» BRIEF
From the listing below, copy out every line where the word "pour" appears.
----
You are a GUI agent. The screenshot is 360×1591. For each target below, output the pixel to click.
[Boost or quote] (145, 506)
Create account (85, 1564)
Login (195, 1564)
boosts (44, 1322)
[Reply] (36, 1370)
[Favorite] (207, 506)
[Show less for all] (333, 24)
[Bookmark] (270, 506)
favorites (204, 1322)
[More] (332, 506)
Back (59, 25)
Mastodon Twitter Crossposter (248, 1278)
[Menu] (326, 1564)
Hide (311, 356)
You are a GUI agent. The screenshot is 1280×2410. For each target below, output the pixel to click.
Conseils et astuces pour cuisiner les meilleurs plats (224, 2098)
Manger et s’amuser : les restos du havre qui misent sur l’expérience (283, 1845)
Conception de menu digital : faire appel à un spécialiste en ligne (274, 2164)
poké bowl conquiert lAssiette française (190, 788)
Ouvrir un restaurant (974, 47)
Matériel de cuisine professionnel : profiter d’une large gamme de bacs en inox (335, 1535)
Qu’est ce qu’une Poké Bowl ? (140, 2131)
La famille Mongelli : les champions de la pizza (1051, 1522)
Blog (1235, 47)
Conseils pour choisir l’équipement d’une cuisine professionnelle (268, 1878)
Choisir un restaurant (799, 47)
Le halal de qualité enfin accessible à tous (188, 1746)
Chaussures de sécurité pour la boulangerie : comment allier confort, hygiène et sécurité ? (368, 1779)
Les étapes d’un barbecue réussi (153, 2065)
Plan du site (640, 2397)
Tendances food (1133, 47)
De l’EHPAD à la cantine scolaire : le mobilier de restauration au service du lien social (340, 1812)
----
» THE ANSWER
Conseils et astuces pour cuisiner les meilleurs plats (224, 2098)
Conseils pour choisir l’équipement d’une cuisine professionnelle (268, 1878)
Chaussures de sécurité pour la boulangerie : comment allier confort, hygiène et sécurité ? (368, 1779)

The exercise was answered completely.